**Tarefa 1:**
Diga se cada afirmação abaixo está de acordo com o texto sobre o lixo e o aquecimento global. Responda sim ou não e copie as palavras do texto que decidem cada caso: (a) A PNRS completou 10 anos em agosto de 2020. (b) Segundo a Abrelpe, o Brasil gerou 79 milhões de toneladas de lixo em 2019. (c) O Brasil ocupa o segundo lugar entre os maiores produtores de lixo na América Latina.
**Tarefa 2:**
No texto sobre o lixo e o aquecimento global, transforme em uma lista curta o parágrafo que começa com "Segundo a Associação Brasileira de Empresas". Mantenha os dados principais.
**Tarefa 3:**
Escreva a continuação do texto sobre o lixo e o aquecimento global a partir do ponto em que ele termina.

Certamente você já deve ter ouvido falar sobre aquecimento global, fenômeno caracterizado pelo aumento da temperatura média dos oceanos e da camada de ar próxima à superfície da Terra. A saúde humana, a infraestrutura das comunidades, os sistemas de transporte e suprimentos de água e comida são exemplos de esferas prejudicadas pela sua intensa ação.
Apesar de ser decorrente do efeito estufa que, por sua vez, é um processo natural, a atividade humana tem contribuído constantemente para a acentuação do desequilíbrio do clima global. Desde a Primeira Revolução Industrial, ocorrida entre os séculos XV e meados do século XVIII, percebeu-se um aumento na emissão de gases poluentes na atmosfera, consequência da industrialização dos processos e produtos. O consumo desenfreado desses itens somado à falta de conhecimento sobre gestão de resíduos contribuíram para uma cultura de produção de lixo.
Neste contexto, é importante se perguntar então qual a relação desse superaquecimento com o montante de lixo produzido. A compreensão dessa ligação contribui para o reconhecimento da interferência humana como catalisadora desse processo e, assim, pavimenta o caminho para um futuro mais sustentável, onde não comprometemos a vida de todos os seres da biosfera.
O lixo no Brasil
A Política Nacional de Resíduos Sólidos (PNRS), legislação que estabelece diretrizes para a gestão integrada dos resíduos no país, completou 10 anos em Agosto de 2020. Apesar da existência da lei para coordenar a gestão do lixo, a resolução dos problemas causados pelo gerenciamento incorreto desses materiais parece estar um pouco distante.
Segundo a Associação Brasileira de Empresas de Limpeza Pública e Resíduos Especiais (Abrelpe), em 2018, somente no Brasil foram gerados 79 milhões de toneladas lixo. Se dividirmos esse volume pelo total da população, chegamos a um resultado de 387 quilos de resíduos per capita. Esses números colocam o Brasil em primeiro lugar dentre os maiores produtores de lixo na América Latina.
Essa quantidade enorme de resíduos é resultado da busca por um desenvolvimento econômico acelerado, aumento no consumo de produtos industrializados e o não reaproveitamento após seu consumo, baseado na lógica de extrair-produzir-descartar.

**Dados disponíveis:**

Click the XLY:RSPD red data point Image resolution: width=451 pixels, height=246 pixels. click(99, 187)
--
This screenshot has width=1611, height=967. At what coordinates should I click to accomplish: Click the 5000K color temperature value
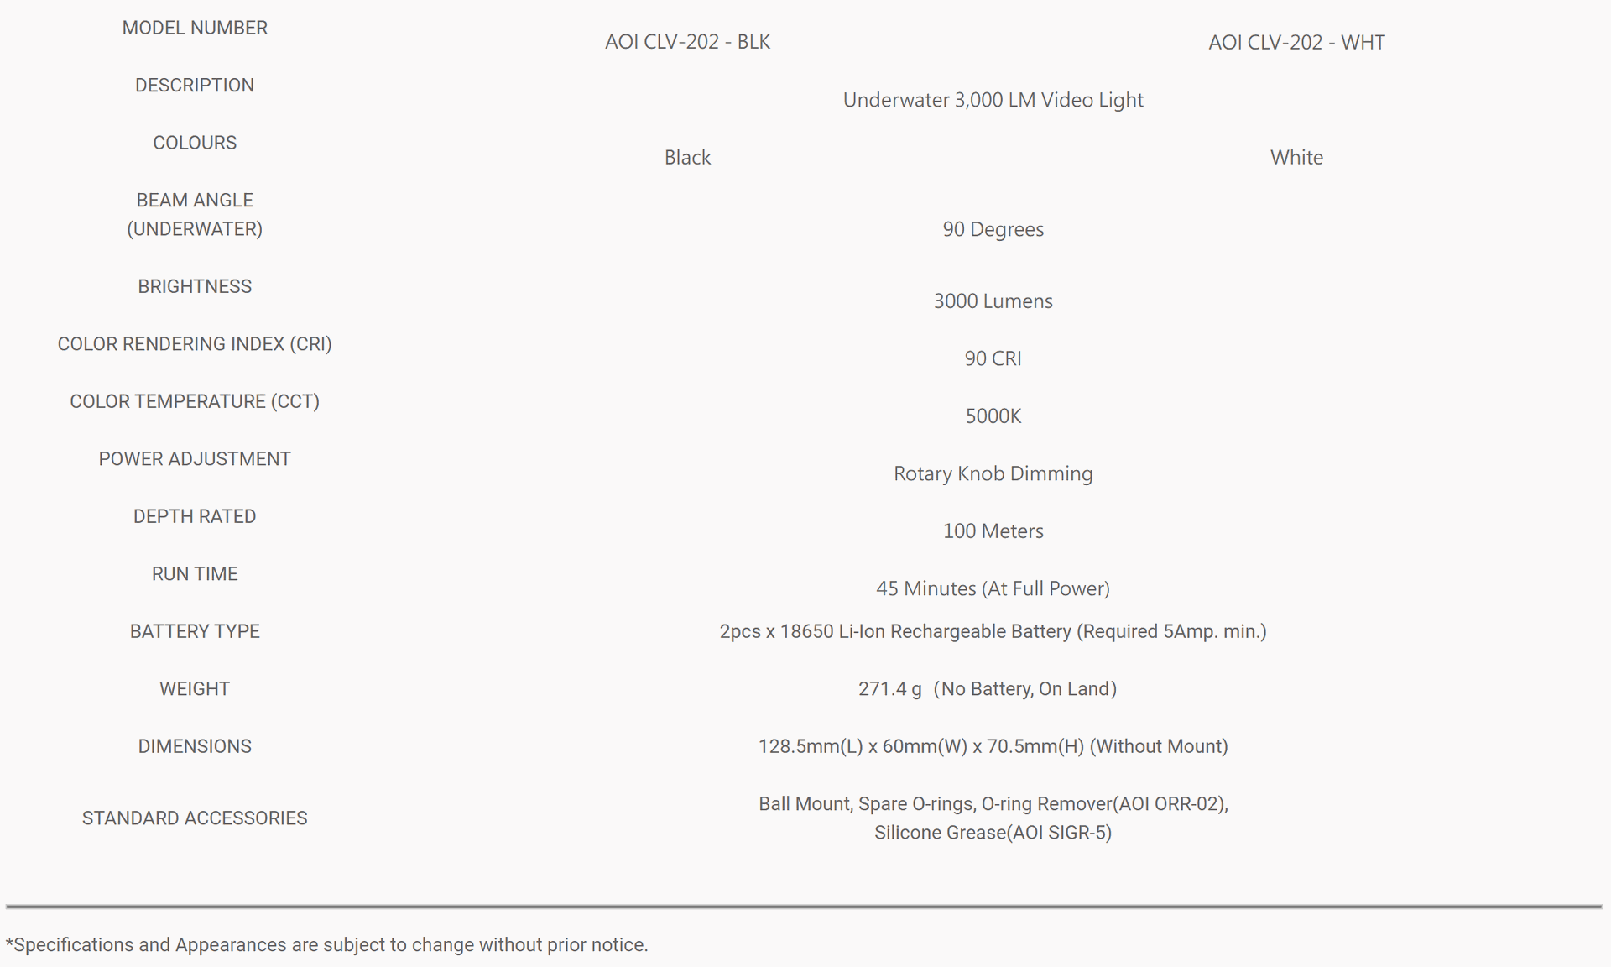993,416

**Resposta 1:**
(a) Sim: "completou 10 anos em Agosto de 2020"
(b) Não: "em 2018, somente no Brasil foram gerados 79 milhões de toneladas lixo"
(c) Não: "Esses números colocam o Brasil em primeiro lugar dentre os maiores produtores de lixo na América Latina."

**Resposta 2:**
- Fonte: Associação Brasileira de Empresas de Limpeza Pública e Resíduos Especiais (Abrelpe).
- Em 2018, o Brasil gerou 79 milhões de toneladas de lixo.
- Isso equivale a 387 quilos de resíduos por pessoa.
- Com esses números, o Brasil é o maior produtor de lixo da América Latina.

**Resposta 3:**
Desse total, de acordo com dados de 2019 do Sistema Nacional de Informações sobre Saneamento, 24,4% não recebe o destino adequado e é descartado em locais inapropriados. Para piorar a situação, embora passados 10 anos da PNRS, que trazia como meta o fim dos lixões até Agosto de 2014, o país ainda possui 3 mil espalhados por todo o território nacional.
A diferença entre lixo e resíduo
Antes de falarmos sobre como lidar com esse cenário, precisamos entender rapidamente a diferença entre lixo e resíduo.
O lixo, em nossa sociedade, é considerado um material sem qualquer valor e por isso é descartado. O descaso por parte da sociedade acaba levando os resíduos gerados a serem considerados lixo. Como consequência, além do desperdício, ocorrem problemas ambientais, econômicos e até sociais.
Contudo, o termo lixo costuma ser empregado para se referir à resíduos que, por sua vez, são passíveis de reaproveitamento. Segundo a PNRS, resíduo sólido é um "material, substância, objeto ou bem descartado resultante de atividades humanas em sociedade, cuja destinação final se procede, se propõe proceder ou se está obrigado a proceder, nos estados sólido ou semissólido[...]". Diversos resíduos podem - e devem - ser reaproveitados em novos processos produtivos.
Sendo assim,"lixo", na verdade, seria mais próximo de "rejeito": não reaproveitável, seja para reutilização, transformação ou reciclagem, precisando de uma destinação ambientalmente adequada. A Política Nacional dos Resíduos Sólidos define rejeito como "resíduos sólidos que, depois de esgotadas todas as possibilidades de tratamento e recuperação por processos tecnológicos disponíveis e economicamente viáveis, não apresentem outra possibilidade que não a disposição final ambientalmente adequada.”
A relação entre lixo e aquecimento global
É sabido que a falta de uma gestão correta de resíduos sólidos impacta diretamente a sociedade e o meio ambiente. Por exemplo, os resíduos podem bloquear rios e sistemas de drenagem, causando inundações e aprisionamento de água estagnada, agravando assim a propagação de doenças em comunidades. Um estudo da Associação Brasileira de Engenharia Sanitária Ambiental (ABES) apontou, nos três primeiros meses de 2020, a internação de 40 mil pessoas com doenças relacionadas a falta de saneamento e má gestão do lixo. Esse número representa 4,2% dos leitos do SUS e o custo de mais de R$ 16,1 milhões aos cofres públicos.
Entretanto, os impactos vão para além do esperado, afetando até a regulação do clima global. Essa relação existe pois determinados processos envolvendo resíduos podem emitir Gases do Efeito Estufa (GEE): a decomposição da matéria orgânica libera gás metano, enquanto a queima descontrolada de certos materiais produz dióxido de carbono, óxido nitroso e hexafluoreto de enxofre. São esses os quatro principais gases responsáveis pela instabilidade do efeito estufa.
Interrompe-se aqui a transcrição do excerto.